Credit…Maxar Technologies
BRUSSELS – With anxiety growing over the dangers to Ukraine’s largest nuclear power plant, which is occupied by the invading Russian military, there finally appears to be some movement to get international inspectors into the facility to verify its safe operation
In a conversation late Friday, Russian President Vladimir V. Putin told his French counterpart, Emmanuel Macron, that Russia had “reconsidered” its insistence that inspectors from the International Atomic Energy Agency first travel through Russian territory to reach the Zaporizhzhia plant. according to the French presidency.
The Russian presidency was less explicitstating that “both leaders noted the importance of sending an IAEA mission to the power plant as soon as possible” and that Russia had “confirmed its readiness to provide the necessary assistance to the agency’s inspectors.”
The two presidents will discuss this mission again “in the coming days after discussions between the technical teams and before the deployment of the mission.” said the Frenchman.
The IAEA, the United Nations’ nuclear watchdog and watchdog agency, has run into several hurdles in its discussions with Russia and Ukraine to enter the Zaporizhzhia plant, Europe’s largest, at least since june
Ukraine opposed the idea of inspectors entering Russian-occupied territory, an option that would appear to underscore Russian control of the plant, which provides at least a fifth of Ukraine’s electricity. The United Nations had serious security concerns to have inspectors travel to the front lines of this bitter war, with so many bombings.

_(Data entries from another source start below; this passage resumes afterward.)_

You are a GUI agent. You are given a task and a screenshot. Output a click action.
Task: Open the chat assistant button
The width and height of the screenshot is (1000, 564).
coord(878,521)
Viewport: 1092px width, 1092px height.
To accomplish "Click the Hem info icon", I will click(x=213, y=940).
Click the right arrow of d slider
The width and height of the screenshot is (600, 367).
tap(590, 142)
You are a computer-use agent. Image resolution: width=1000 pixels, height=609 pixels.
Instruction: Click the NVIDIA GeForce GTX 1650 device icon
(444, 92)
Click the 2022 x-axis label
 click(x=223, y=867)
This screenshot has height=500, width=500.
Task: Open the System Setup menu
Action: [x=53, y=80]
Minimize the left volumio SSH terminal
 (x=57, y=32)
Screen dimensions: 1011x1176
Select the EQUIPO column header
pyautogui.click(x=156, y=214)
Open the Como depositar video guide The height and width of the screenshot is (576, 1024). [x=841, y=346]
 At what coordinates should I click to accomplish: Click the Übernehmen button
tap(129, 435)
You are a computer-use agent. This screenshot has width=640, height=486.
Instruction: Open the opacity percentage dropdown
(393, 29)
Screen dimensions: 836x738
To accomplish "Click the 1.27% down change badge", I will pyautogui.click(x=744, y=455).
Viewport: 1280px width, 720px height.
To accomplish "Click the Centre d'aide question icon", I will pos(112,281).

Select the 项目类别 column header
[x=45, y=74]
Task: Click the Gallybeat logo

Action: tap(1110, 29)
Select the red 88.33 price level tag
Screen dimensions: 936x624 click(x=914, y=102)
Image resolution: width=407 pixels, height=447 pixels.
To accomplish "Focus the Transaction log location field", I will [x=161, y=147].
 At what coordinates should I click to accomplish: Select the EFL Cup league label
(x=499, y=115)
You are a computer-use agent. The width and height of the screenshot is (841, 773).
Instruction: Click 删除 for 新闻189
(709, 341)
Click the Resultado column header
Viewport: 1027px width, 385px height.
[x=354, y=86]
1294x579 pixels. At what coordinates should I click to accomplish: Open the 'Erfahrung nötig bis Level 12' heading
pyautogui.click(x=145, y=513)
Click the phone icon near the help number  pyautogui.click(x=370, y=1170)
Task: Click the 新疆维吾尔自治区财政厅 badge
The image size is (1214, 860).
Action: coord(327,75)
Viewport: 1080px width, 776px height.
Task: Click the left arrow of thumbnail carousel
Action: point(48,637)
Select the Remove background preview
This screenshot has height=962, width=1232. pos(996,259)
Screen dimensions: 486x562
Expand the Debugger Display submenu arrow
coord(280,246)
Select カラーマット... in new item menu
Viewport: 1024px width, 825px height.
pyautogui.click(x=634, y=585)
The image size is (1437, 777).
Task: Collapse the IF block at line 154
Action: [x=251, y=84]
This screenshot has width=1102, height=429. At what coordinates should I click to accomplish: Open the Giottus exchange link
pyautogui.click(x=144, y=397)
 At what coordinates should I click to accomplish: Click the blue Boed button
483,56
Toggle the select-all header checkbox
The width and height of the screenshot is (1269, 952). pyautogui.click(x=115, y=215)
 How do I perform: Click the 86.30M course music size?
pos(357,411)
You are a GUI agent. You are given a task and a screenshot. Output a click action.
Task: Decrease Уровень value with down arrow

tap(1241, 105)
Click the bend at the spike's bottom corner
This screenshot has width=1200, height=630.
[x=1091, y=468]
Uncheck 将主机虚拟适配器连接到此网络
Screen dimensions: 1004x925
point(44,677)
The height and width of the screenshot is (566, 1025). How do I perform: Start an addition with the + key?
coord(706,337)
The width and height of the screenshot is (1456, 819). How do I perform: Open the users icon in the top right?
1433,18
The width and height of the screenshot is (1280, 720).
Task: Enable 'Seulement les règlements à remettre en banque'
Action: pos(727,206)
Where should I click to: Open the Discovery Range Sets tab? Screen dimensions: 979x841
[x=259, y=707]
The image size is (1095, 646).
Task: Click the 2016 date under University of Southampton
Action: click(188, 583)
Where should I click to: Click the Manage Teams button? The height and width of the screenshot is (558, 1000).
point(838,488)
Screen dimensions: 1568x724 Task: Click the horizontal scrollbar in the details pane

As Russia and Ukraine blame each other for bringing the possibility of nuclear catastrophe to the plant through artillery warfare, part of what a senior Western official on Friday called “the information war,” pressure has increased on Moscow to relent on how the inspectors could. to arrive.
That pressure has also come from Turkey, which has tried to mediate between Russia and Ukraine on the issue, as it did in the recent agreement to free grain shipments from Ukrainian Black Sea ports amid a Russian blockade, and from the United Nations itself.
When António Guterres, the UN secretary-general, visited Ukraine last week along with Turkish President Recep Tayyip Erdogan to discuss grain shipments, the UN leader also urged swift movement to try to keep the plant from safe Zaporizhzhia.
Guterres warned Russia not to disconnect the facility from the Ukrainian grid, as Kyiv says Russia intends to do, in order to switch supplies to the Russian grid. This move could disrupt vital cooling of the reactors and cut electricity to millions of Ukrainians.
Western officials consider the main danger of a nuclear accident to come from less than a shell hitting one of the containment buildings around the six light-water nuclear reactors, which are built to withstand the impact of an aircraft line similar to September 11, that of an interruption. in electricity If that happens, and if the plant’s generators fail or are damaged, a meltdown could occur.
The main concern in that regard, a senior Western official said on Friday, would be if the plant suffered a loss of cooling due to the loss of backup electricity, if Russia pulled it off the Ukrainian grid and backup generators failed.
There is also concern that a shell could hit one of the ponds that store spent nuclear fuel, but that would have a smaller, more localized effect.
Russia has rejected Mr. Guterres to demilitarize the area around the plant.
On Friday, IAEA Director General Rafael M. Grossi “welcomed recent statements indicating that both Ukraine and Russia support the IAEA’s goal of sending a mission” to Zaporizhzhia.
The Russian ambassador to the agency has suggested that such a mission could take place in early September. But even if inspectors can verify the safety of the plant at that time, the dangers will inevitably persist as the artillery war continues.